Top of Given data

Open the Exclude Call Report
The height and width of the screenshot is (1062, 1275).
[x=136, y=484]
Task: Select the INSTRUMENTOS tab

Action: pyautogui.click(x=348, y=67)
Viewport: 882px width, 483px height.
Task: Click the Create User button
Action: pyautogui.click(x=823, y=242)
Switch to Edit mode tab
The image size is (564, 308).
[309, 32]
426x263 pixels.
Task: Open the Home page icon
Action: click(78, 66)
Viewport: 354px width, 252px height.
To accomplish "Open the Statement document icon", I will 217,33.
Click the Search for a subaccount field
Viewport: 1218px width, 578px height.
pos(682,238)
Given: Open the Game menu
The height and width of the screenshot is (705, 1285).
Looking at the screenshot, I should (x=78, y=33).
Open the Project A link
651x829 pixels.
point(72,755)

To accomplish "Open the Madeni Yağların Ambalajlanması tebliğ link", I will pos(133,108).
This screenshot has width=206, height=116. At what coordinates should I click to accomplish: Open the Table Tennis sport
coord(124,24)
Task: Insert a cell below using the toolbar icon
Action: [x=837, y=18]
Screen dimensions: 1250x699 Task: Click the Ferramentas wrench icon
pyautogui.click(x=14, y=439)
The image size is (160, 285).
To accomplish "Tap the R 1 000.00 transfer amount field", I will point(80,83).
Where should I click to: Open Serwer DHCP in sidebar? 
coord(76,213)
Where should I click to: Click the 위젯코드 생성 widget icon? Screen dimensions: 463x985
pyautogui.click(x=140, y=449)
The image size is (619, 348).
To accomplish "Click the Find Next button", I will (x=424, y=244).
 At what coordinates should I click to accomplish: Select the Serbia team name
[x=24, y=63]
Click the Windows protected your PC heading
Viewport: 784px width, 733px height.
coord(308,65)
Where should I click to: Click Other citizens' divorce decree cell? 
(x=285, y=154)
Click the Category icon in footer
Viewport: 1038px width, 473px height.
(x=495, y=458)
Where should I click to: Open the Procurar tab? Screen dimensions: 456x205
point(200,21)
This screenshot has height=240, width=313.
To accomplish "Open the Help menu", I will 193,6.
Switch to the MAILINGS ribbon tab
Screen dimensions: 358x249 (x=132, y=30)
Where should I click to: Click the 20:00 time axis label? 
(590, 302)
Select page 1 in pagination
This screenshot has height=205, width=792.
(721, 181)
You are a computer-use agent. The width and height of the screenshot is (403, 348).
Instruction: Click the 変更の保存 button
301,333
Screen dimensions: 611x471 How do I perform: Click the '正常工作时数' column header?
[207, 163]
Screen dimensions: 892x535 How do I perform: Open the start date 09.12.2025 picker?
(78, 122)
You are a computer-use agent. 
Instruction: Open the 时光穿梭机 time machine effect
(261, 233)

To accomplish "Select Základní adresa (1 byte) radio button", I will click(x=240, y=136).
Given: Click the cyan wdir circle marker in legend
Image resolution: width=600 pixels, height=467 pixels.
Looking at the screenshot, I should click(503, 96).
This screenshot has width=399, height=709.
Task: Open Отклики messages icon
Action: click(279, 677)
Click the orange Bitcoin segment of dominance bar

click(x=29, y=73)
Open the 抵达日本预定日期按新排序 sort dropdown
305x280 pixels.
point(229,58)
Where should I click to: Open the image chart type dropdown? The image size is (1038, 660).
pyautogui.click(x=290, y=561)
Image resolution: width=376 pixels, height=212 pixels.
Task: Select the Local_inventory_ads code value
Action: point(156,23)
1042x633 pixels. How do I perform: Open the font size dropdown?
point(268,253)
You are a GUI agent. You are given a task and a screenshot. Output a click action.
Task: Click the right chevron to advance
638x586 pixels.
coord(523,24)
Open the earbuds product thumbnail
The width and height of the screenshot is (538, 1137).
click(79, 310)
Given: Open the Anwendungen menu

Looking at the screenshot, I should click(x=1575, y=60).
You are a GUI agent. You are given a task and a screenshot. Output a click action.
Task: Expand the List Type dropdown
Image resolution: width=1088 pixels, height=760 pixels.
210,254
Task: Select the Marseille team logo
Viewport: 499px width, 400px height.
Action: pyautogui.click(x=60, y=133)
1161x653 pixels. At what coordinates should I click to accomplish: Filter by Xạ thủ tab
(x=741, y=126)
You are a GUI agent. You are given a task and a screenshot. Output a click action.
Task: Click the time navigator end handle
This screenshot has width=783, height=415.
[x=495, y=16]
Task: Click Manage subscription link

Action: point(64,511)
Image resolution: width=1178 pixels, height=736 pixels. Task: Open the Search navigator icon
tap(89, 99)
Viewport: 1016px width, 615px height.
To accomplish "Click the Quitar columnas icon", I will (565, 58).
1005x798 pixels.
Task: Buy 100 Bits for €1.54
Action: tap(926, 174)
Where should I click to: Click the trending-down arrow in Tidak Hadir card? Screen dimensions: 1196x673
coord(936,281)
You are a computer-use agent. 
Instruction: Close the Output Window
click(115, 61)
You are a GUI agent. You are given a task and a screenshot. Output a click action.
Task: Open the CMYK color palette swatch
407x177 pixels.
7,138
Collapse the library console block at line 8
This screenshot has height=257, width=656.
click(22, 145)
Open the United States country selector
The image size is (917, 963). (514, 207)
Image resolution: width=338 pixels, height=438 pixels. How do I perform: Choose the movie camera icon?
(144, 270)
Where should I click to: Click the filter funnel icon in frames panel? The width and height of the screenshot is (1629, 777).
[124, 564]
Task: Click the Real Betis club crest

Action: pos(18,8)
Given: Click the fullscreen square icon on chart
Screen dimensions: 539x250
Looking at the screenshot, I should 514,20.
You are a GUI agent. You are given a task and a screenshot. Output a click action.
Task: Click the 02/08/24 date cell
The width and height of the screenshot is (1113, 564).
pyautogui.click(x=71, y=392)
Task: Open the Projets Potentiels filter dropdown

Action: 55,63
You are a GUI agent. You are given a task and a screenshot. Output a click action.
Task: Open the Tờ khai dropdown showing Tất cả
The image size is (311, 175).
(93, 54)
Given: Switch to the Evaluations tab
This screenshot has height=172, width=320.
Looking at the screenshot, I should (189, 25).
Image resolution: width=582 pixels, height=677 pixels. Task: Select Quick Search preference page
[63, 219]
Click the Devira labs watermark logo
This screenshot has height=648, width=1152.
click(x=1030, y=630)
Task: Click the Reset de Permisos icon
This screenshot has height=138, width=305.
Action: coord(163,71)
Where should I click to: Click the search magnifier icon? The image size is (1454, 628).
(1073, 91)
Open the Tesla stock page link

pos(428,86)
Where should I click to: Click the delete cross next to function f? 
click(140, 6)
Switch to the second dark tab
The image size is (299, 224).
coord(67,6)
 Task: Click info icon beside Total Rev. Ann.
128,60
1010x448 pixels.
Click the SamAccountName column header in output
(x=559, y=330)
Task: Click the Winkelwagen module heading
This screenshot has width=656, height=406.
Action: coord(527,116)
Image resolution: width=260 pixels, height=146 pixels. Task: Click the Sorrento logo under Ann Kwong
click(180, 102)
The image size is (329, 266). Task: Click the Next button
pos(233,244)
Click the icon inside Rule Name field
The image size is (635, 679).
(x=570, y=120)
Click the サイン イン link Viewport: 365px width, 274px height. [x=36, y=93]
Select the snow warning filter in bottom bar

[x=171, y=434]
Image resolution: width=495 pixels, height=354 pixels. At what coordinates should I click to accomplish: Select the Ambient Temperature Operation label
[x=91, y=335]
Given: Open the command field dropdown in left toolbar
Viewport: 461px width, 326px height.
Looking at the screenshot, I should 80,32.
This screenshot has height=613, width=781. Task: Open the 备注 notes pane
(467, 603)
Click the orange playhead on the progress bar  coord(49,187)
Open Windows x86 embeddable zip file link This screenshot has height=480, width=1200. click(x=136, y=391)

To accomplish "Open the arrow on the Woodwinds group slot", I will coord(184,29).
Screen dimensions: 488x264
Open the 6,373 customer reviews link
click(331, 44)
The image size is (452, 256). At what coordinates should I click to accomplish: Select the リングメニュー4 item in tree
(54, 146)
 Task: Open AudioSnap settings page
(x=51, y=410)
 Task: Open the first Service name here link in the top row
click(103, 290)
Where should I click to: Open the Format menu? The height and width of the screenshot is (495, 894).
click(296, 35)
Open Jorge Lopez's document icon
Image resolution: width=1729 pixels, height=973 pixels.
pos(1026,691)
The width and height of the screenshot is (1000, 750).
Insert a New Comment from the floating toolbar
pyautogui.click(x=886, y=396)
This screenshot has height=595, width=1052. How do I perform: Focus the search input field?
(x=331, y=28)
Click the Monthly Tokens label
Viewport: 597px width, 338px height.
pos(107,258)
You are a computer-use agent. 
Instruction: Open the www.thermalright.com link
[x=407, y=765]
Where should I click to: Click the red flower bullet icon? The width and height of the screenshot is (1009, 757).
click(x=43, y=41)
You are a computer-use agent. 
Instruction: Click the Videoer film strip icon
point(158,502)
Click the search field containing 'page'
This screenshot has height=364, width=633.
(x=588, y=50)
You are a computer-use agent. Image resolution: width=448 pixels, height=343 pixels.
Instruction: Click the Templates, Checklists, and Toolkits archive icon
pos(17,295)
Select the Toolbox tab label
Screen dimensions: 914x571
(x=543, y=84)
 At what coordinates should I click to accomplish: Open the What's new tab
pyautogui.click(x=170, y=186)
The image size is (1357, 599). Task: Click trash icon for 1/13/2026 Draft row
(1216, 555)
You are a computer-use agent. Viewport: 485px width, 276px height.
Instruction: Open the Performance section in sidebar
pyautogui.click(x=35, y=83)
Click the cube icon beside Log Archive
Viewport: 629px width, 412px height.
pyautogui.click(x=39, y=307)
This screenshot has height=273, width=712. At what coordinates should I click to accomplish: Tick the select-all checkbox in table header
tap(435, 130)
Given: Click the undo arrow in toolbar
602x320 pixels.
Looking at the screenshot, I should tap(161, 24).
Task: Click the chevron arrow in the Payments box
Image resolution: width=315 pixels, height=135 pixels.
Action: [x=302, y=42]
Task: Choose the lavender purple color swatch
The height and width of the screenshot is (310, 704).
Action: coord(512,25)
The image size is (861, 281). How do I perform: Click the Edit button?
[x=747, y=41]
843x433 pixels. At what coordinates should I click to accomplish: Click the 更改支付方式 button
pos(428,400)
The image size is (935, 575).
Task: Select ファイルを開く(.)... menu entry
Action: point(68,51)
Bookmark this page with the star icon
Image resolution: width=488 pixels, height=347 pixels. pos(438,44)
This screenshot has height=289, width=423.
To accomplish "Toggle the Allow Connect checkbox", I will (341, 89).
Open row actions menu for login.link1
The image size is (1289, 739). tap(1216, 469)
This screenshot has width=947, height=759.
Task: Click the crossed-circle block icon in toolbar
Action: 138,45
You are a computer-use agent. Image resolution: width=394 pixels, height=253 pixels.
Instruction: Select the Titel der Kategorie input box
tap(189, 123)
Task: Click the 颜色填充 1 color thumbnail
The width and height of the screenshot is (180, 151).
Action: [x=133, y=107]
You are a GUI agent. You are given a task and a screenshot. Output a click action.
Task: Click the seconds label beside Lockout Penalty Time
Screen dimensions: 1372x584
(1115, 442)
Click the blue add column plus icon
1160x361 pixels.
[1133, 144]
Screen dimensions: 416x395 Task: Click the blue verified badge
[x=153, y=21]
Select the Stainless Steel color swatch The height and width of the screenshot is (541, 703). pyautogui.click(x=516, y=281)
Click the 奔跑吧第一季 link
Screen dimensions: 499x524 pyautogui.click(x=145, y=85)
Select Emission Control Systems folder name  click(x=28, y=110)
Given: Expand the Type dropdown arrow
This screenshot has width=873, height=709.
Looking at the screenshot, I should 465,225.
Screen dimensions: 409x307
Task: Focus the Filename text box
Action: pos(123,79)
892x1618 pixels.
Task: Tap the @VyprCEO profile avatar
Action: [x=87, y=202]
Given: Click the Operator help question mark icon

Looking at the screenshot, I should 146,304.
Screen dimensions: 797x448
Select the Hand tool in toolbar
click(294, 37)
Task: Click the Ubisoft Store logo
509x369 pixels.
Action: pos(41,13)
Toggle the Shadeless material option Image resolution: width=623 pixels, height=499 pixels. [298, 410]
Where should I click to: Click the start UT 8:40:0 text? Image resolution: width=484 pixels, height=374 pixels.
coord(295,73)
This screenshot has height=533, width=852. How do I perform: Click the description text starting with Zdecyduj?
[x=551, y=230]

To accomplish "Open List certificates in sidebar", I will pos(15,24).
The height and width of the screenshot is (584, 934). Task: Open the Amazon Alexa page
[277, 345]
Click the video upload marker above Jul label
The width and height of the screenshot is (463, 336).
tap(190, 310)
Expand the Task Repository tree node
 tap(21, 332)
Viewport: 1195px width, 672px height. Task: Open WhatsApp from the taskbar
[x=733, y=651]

Bottom of Given data

Work order>
What lines in the data above contain the word "swatch"? Show them all.

Response to this task>
Task: Open the CMYK color palette swatch
Task: Choose the lavender purple color swatch
Select the Stainless Steel color swatch The height and width of the screenshot is (541, 703). pyautogui.click(x=516, y=281)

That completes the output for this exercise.